(Records from a collection)
____

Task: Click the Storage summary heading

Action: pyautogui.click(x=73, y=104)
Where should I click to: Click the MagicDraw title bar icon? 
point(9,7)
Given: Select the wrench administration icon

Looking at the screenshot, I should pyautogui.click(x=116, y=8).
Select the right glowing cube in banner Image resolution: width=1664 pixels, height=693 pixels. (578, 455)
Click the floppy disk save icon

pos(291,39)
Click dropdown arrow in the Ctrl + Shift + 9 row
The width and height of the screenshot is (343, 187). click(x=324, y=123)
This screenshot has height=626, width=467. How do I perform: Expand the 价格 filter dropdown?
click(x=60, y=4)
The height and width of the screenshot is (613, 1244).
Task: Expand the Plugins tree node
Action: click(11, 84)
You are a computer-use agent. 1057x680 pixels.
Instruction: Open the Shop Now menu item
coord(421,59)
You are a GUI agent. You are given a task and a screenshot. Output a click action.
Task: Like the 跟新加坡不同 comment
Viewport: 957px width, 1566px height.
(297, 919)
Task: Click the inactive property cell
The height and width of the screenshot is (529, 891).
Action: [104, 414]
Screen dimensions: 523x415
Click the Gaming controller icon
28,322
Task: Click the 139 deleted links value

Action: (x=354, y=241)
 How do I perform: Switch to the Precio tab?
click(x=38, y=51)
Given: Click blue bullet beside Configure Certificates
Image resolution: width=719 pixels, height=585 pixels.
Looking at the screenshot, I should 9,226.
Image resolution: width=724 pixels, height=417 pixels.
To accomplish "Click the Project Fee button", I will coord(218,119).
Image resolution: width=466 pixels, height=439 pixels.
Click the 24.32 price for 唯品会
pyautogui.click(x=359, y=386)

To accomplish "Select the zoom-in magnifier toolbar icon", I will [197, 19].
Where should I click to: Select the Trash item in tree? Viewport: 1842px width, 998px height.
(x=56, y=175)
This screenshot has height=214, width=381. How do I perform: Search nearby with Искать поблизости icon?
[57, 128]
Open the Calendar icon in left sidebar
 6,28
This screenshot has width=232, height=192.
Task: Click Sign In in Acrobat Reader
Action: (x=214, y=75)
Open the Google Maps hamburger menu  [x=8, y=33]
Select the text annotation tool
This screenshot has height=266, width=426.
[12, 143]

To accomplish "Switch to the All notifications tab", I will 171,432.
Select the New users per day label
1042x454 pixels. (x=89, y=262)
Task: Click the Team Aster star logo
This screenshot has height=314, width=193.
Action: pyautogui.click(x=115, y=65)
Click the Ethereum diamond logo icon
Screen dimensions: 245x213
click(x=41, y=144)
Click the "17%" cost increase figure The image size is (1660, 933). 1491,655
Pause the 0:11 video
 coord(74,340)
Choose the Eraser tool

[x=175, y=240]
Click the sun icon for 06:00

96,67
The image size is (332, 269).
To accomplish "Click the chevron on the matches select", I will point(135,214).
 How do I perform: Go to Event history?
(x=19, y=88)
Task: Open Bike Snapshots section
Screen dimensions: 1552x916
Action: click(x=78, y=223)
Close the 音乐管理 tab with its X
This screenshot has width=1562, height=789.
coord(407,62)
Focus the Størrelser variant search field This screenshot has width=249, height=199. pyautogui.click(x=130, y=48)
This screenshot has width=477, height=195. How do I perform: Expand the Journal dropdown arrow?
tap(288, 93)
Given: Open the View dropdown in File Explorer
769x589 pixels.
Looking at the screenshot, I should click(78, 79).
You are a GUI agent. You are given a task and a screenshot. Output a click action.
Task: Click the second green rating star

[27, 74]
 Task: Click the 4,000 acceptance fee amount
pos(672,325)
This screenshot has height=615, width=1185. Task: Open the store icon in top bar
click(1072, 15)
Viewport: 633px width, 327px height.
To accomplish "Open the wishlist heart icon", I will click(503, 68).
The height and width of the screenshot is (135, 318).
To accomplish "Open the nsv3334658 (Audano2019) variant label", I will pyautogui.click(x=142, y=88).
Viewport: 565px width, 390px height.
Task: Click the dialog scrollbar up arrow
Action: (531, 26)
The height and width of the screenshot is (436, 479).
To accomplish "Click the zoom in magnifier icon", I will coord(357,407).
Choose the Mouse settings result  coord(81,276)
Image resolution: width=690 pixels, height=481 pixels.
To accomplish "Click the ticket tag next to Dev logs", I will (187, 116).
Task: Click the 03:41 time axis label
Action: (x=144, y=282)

____

What the exercise asks: Which lines in the data above hold the string "magnifier"? Show each one.

Answer section:
To accomplish "Select the zoom-in magnifier toolbar icon", I will [197, 19].
To accomplish "Click the zoom in magnifier icon", I will coord(357,407).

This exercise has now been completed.